Aim of the task: Output every line of the material exactly, omitting images.

Task input:

* * *

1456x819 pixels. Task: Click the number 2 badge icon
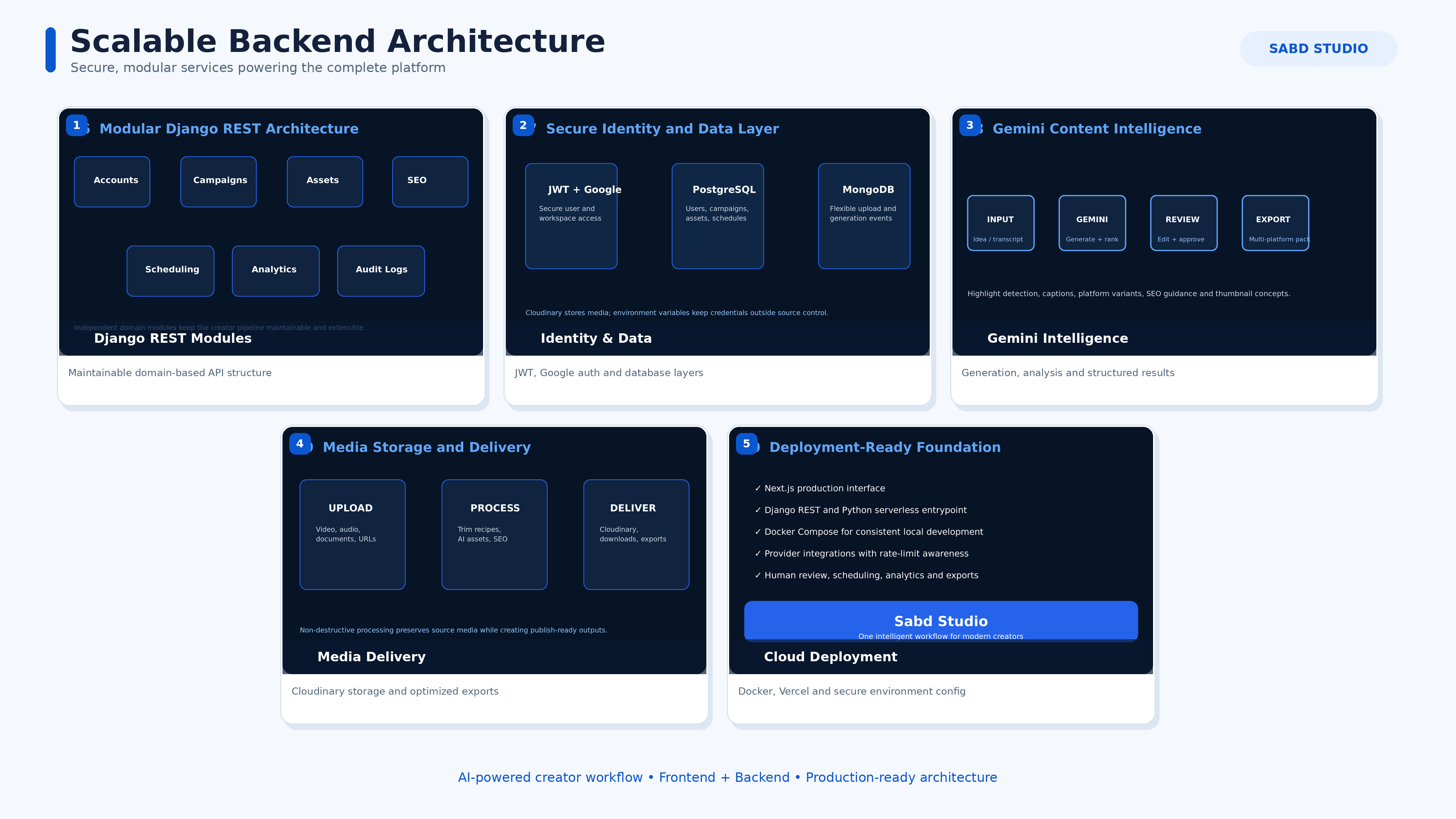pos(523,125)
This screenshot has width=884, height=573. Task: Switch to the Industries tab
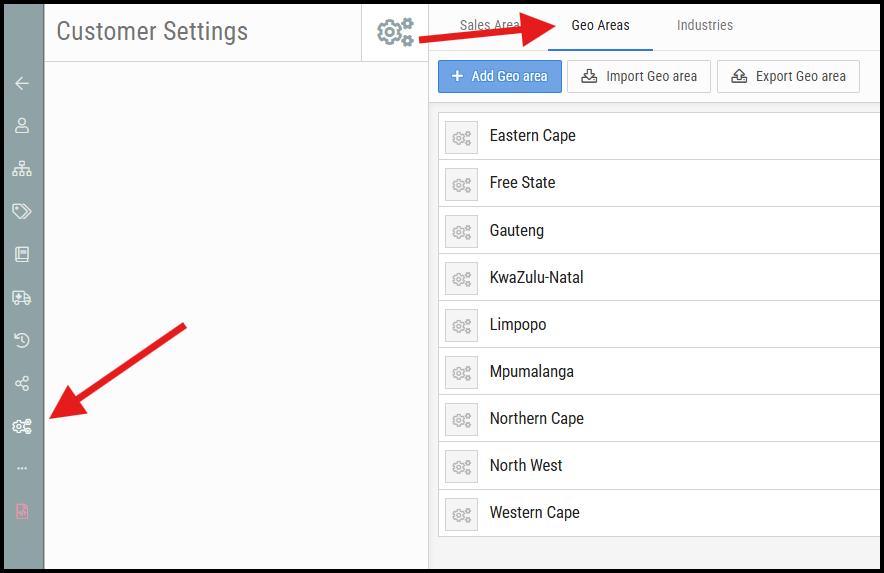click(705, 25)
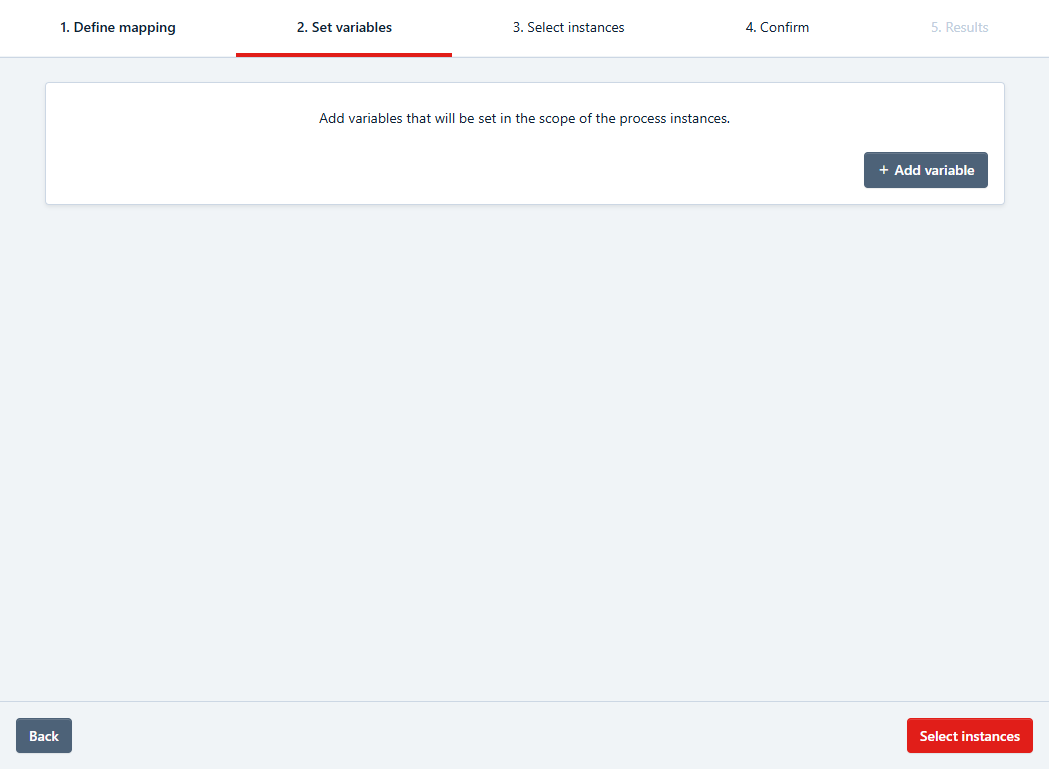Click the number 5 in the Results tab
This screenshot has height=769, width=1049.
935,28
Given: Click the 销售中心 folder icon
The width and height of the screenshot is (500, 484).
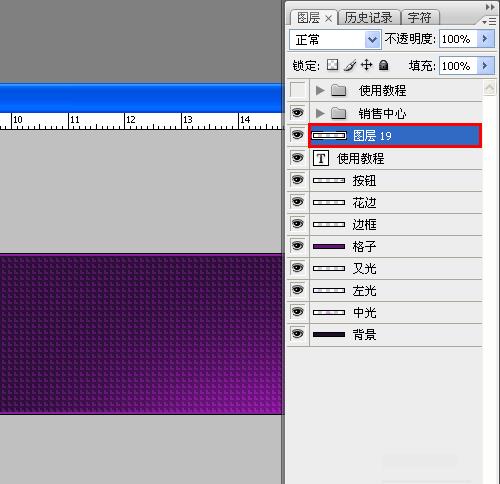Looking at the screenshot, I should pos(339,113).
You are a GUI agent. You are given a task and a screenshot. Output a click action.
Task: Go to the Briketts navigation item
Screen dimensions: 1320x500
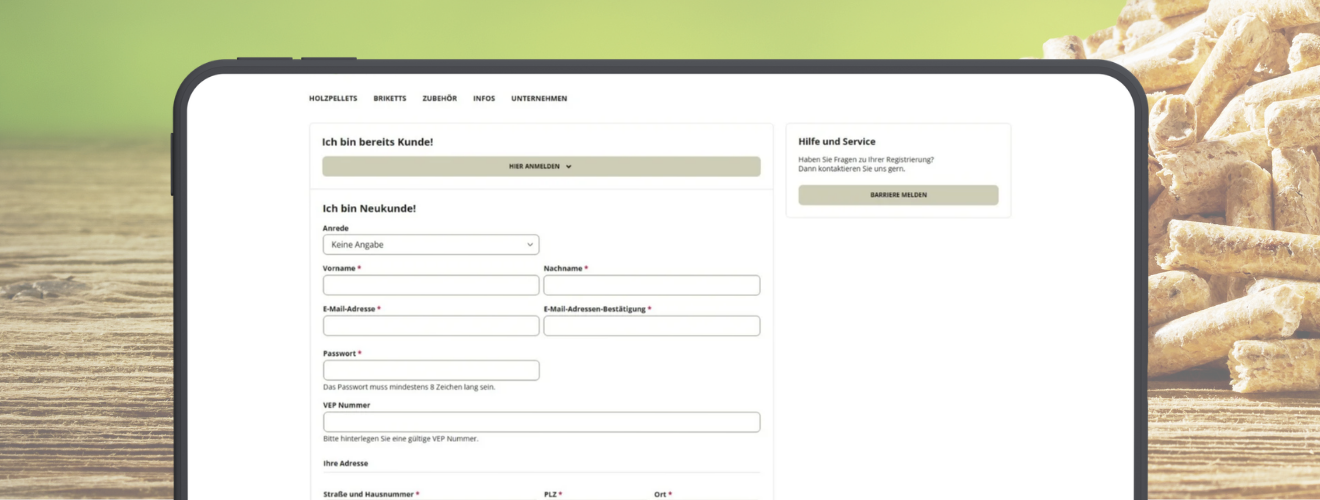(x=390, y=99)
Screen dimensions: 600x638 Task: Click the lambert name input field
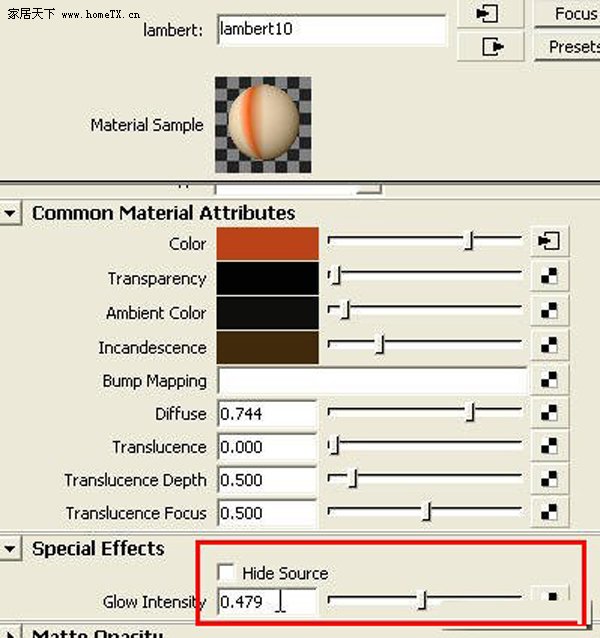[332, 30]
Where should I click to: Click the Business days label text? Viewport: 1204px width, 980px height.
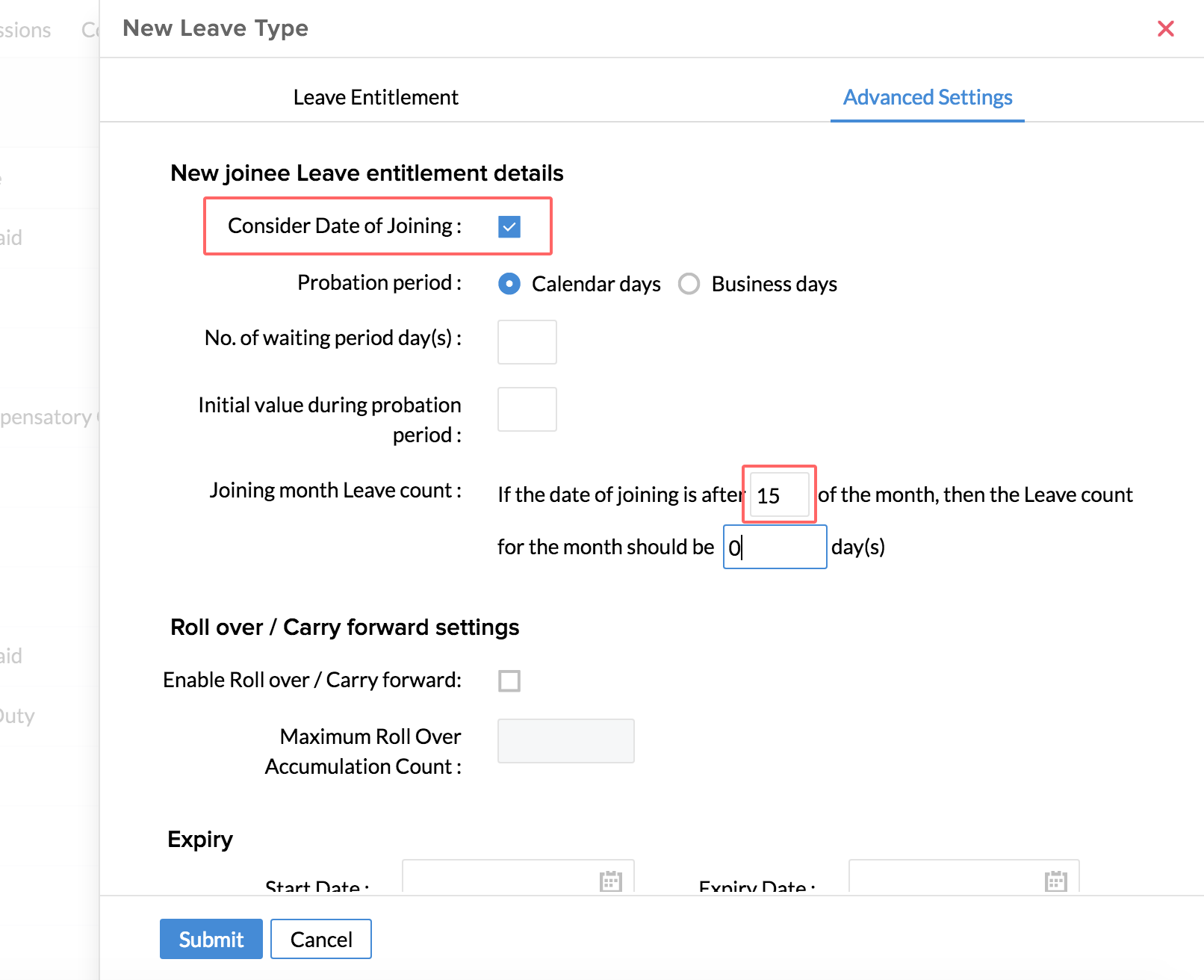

* * *

Response area:
1456x819 pixels. Task: Click the number 2 badge icon
pos(523,125)
This screenshot has width=884, height=573. Task: Switch to the Industries tab
click(705, 25)
Click the number 5 in the Results tab
This screenshot has height=769, width=1049.
935,28
Given: Click the 销售中心 folder icon
The width and height of the screenshot is (500, 484).
Looking at the screenshot, I should pos(339,113).
You are a GUI agent. You are given a task and a screenshot. Output a click action.
Task: Go to the Briketts navigation item
Screen dimensions: 1320x500
(x=390, y=99)
Screen dimensions: 600x638 Task: Click the lambert name input field
[332, 30]
Where should I click to: Click the Business days label text? Viewport: 1204px width, 980px height.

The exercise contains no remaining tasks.